We show that the detection efficiencies required for closing the detection loophole in Bell tests can be significantly lowered using quantum systems of dimension larger than two. We introduce a series of asymmetric Bell tests for which an efficiency arbitrarily close to $1/N$ can be tolerated using $N$-dimensional systems, and a symmetric Bell test for which the efficiency can be lowered down to 61.8% using four-dimensional systems. Experimental perspectives for our schemes look promising considering recent progress in atom-photon entanglement and in photon hyperentanglement.

Figure 1

Asymmetric Bell test with qutrits. Threshold efficiency ${\eta }_B$ as a function of the degree of entanglement $ϵ$ for different values of background noise $p$. For $p=0$, the efficiency tends to 33.3% when $ϵ\to 0$, and is equal to 66.7% at the value $ϵ=0$ (i.e., for maximally entangled qubits).

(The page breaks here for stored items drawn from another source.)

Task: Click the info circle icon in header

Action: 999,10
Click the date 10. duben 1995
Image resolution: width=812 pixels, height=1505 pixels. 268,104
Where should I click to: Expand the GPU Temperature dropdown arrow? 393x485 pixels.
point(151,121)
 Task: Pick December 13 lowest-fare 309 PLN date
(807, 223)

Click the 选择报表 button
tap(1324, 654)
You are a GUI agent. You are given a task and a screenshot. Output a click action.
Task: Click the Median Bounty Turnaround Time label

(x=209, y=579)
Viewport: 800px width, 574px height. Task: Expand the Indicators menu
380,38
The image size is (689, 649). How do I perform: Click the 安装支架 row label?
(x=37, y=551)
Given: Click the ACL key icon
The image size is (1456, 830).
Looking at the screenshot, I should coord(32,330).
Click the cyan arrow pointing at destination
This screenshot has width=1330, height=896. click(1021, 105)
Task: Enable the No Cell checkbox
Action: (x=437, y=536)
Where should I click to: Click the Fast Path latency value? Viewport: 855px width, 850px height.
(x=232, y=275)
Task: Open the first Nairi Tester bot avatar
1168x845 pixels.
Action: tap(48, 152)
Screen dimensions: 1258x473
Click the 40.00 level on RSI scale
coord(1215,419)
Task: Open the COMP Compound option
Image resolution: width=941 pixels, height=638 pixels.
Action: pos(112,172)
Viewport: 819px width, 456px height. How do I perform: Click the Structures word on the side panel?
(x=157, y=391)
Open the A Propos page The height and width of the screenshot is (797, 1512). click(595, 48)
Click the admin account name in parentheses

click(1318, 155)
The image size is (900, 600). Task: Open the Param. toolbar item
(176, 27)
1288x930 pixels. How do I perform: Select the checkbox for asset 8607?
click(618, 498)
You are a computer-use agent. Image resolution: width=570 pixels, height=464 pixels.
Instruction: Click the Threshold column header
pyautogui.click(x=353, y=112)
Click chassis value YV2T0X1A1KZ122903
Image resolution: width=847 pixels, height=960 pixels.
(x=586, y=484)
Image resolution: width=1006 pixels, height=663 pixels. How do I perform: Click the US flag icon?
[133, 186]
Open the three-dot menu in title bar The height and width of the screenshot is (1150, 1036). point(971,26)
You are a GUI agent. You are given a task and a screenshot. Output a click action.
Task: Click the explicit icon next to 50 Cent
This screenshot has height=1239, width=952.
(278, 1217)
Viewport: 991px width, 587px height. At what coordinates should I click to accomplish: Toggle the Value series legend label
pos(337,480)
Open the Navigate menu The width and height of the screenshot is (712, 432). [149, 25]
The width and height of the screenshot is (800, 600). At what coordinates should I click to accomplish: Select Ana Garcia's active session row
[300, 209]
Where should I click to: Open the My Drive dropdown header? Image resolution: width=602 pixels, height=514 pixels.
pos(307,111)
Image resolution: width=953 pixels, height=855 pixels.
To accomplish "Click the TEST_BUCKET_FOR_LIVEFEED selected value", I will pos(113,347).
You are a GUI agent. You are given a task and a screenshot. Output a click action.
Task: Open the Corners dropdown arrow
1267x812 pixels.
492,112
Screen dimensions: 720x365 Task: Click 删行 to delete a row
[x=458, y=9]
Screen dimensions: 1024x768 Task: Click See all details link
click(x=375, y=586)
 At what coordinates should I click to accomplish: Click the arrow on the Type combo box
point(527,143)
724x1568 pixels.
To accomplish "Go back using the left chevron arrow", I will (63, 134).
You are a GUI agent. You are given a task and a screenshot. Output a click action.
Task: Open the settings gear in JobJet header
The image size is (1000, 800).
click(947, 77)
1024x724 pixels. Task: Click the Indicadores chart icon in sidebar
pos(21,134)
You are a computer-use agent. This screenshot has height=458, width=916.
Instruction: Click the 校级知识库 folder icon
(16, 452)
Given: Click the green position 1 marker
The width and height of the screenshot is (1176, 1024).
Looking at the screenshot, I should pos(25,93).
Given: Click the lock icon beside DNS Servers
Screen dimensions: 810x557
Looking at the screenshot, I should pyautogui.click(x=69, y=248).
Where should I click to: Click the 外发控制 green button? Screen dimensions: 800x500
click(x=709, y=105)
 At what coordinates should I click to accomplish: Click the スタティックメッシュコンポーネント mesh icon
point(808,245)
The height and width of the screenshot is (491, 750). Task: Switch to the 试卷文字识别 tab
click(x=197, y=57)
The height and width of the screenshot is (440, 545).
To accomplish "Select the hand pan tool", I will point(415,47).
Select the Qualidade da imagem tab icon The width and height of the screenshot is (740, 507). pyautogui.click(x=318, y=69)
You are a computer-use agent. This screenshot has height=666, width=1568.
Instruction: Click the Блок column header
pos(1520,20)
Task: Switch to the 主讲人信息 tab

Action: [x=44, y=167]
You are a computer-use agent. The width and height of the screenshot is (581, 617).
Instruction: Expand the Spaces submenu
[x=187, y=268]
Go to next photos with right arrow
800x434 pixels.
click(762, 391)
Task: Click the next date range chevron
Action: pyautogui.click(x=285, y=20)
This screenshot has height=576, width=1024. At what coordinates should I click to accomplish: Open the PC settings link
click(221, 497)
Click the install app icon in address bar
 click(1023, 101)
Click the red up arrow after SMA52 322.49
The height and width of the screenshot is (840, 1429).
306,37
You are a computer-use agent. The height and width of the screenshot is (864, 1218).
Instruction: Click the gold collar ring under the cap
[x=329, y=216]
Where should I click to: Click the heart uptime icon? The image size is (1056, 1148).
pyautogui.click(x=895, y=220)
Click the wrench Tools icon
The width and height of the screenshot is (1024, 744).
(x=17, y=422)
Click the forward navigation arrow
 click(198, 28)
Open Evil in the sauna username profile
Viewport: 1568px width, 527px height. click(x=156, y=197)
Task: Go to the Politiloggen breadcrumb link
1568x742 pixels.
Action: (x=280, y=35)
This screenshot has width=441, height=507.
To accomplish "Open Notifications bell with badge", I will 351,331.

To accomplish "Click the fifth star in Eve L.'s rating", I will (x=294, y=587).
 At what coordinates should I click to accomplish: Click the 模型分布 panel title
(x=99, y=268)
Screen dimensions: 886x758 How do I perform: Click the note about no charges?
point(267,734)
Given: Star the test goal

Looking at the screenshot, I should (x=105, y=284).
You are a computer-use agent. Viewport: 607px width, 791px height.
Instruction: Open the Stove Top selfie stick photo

For $p>0$, the curve exhibits a plateau when the efficiency becomes equal to the one given by maximally entangled qubits.

Figure 2

Symmetric Bell test with four-dimensional systems. Threshold efficiency $\eta$ as a function of the degree of entanglement $ϵ$ for different values of background noise $p$. For maximally entangled states ($ϵ=\frac{1}{2}$) an efficiency of 76.98% can be tolerated; for very partially entangled states ($ϵ\to 0$), the efficiency drops down to 61.8%.

Figure 3

Minimal detection efficiency $\eta$ for a given amount of noise $p$. The curve for the CHSH inequality is Eberhard’s result [12]. For a realistic amount of background noise ($p<2\%$), our models can tolerate efficiencies 5%–8% lower than the CHSH inequality.